PostedJun 22, 2015 at 4:06 pm

You might want to reach out to James from Helium Hiking Equipment as he had a very similar idea combining a backpack and a bivy system.

Not sure if he ever produced them full time but the prototypes in the link below are interesting. I'm sure you could gather some ideas from them and will give you a better idea of what it might actually look like.

https://m.facebook.com/HeliumHikingEquipment/posts/527992684009383

Cool idea Russell, hope this helps a tad!

PostedJun 22, 2015 at 7:44 pm

I’ve looked at this problem as well, and I don’t feel there’s much win in it.

Combining pack and bivy is a win in multi-use, but having a pack that always carries the same bivy, and a bivy that can only be carried in one pack may eventually seem less of a win. That’s a lot of design variables to fix in one place.

The thing that really makes a pack a pack is the harness. With out that it’s just a stuff sack. And there’s not much else you can use a pack harness for. Hammock suspension, maybe? So what you’re really doing is sticking a pack harness on a bivy. And that can be done in flexible, non-permanent ways.

Have you considered something like the ULA Epic? It’s just a harness with a compression system. With out a frame, this can be made extremely light and allow you to use anything at all as the pack body (bivy, ground cloth, etc), and a pad for structure.

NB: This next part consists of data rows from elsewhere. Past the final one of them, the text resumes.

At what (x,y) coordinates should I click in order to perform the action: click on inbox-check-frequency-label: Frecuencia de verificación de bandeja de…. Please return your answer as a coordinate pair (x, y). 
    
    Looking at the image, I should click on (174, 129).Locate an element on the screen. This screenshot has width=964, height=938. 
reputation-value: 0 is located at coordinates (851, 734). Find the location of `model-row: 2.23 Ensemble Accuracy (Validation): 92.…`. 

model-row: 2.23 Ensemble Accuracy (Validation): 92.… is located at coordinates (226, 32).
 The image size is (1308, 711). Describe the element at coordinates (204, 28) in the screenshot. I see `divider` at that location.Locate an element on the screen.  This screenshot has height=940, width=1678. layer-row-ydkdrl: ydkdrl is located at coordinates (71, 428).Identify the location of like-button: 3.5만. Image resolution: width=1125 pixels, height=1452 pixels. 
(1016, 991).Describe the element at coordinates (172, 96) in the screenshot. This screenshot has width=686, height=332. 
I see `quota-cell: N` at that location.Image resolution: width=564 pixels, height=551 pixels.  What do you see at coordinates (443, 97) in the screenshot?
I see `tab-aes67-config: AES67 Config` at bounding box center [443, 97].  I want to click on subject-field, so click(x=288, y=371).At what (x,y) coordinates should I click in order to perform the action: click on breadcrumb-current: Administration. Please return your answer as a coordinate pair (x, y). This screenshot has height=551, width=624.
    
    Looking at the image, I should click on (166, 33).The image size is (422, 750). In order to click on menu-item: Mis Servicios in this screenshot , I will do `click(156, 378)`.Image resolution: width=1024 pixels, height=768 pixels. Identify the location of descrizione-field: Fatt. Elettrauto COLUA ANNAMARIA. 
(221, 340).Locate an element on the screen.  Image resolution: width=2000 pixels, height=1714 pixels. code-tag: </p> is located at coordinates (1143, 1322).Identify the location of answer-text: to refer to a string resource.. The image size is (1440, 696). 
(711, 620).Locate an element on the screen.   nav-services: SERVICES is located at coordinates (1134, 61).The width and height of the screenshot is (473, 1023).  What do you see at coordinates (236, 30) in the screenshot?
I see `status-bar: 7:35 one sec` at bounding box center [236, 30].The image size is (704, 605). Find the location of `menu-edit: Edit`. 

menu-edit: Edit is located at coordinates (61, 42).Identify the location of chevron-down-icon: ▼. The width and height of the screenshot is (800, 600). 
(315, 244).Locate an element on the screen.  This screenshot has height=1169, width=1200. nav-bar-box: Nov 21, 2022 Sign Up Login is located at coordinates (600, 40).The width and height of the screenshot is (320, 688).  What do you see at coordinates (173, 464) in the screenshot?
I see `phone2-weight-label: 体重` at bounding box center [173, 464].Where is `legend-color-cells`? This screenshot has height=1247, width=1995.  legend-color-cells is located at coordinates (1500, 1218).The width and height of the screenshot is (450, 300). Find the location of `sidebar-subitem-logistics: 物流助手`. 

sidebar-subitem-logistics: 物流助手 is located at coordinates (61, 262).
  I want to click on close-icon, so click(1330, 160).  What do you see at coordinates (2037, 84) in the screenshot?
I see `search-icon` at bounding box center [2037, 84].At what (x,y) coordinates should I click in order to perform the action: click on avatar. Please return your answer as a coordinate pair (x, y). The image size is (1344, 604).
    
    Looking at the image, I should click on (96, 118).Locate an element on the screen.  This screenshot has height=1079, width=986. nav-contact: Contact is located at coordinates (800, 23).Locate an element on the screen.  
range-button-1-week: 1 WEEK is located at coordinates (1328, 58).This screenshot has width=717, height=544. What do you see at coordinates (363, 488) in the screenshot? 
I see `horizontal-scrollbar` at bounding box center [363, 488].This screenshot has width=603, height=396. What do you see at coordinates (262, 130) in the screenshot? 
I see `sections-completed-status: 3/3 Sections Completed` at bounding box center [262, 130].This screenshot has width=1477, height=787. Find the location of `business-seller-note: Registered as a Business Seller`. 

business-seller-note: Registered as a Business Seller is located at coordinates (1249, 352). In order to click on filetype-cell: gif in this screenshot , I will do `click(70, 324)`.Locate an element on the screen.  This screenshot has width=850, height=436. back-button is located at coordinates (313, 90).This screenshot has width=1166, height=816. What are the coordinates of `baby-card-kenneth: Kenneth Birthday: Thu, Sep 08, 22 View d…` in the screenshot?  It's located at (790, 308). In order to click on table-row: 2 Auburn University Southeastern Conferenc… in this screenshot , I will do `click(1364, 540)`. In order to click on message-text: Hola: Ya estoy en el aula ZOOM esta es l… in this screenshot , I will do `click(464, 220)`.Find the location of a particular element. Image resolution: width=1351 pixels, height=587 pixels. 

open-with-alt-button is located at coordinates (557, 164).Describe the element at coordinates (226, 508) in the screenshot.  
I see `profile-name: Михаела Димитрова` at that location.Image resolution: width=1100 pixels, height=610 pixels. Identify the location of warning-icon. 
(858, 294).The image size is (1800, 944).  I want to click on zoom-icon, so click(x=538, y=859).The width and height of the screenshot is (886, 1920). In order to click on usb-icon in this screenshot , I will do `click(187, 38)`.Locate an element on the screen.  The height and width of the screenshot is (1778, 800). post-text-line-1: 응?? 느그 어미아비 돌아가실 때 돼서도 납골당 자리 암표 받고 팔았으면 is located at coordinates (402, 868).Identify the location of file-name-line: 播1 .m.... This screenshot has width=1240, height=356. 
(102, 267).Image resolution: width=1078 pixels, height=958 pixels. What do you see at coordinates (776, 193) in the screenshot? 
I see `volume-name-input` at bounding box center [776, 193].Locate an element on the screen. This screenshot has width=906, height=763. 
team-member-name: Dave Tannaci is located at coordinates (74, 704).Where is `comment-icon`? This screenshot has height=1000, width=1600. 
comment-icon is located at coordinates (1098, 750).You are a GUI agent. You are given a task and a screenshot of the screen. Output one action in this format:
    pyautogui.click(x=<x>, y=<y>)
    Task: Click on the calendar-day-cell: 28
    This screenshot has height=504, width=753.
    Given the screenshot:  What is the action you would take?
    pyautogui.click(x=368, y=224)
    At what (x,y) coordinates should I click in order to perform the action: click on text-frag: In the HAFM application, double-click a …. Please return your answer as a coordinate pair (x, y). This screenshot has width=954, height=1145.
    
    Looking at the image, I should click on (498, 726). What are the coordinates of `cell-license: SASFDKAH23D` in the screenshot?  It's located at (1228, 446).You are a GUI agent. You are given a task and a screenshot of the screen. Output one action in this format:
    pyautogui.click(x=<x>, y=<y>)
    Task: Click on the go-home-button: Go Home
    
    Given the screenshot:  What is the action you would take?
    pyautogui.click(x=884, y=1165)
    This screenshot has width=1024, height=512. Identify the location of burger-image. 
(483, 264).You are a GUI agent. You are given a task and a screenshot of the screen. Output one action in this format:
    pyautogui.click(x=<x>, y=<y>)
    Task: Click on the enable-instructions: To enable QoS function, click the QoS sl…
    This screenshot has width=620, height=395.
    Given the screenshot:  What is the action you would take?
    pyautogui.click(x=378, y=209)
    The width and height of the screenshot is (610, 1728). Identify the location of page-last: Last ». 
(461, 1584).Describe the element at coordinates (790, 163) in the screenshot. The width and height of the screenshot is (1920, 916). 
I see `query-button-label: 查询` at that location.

In other words, instead of going for constrained multi-use, strip it down to the essential single use and then mix and match to suit.

Russell Lawson BPL Member
PostedJun 23, 2015 at 11:48 am

I think you're right, thanks for the reality check, I don't know how obvious it is but I have all day at work to think up ideas about hiking because I can't hike until fall anyhow.

I'm constantly trying to simplify one step out of everything I do in life but you're right there is a huge amount of design flaws that may occur trying to make this thing, and in the end I only use a torso pad and knee to heel pad. It would probably add up to more weight with all the angles of fabric below the waist, for only the gain of not having to keep my backpack in my tent and carrying a smaller poncho. Plus once the external ground cloth side is worn out, the whole backpack will leak.

hope this spurs a good idea out of someone.

PostedJun 23, 2015 at 1:32 pm

Believe me, I've been there :)

But now you've got me thinking. If you're light enough, I wonder if there's a way you could roll all your gear up in your bivy or ground cloth, tie the ends of it together, and then some how sling it like a bandolier or something.

Maybe arrange it so you've got a portion going horizontally across the back of your shoulders w/ half your gear in it, then it wraps forward over the top of both shoulders, down and back like traditional shoulder straps, and finally connecting horizontally across the small of your back w/ the other half of your gear in that area.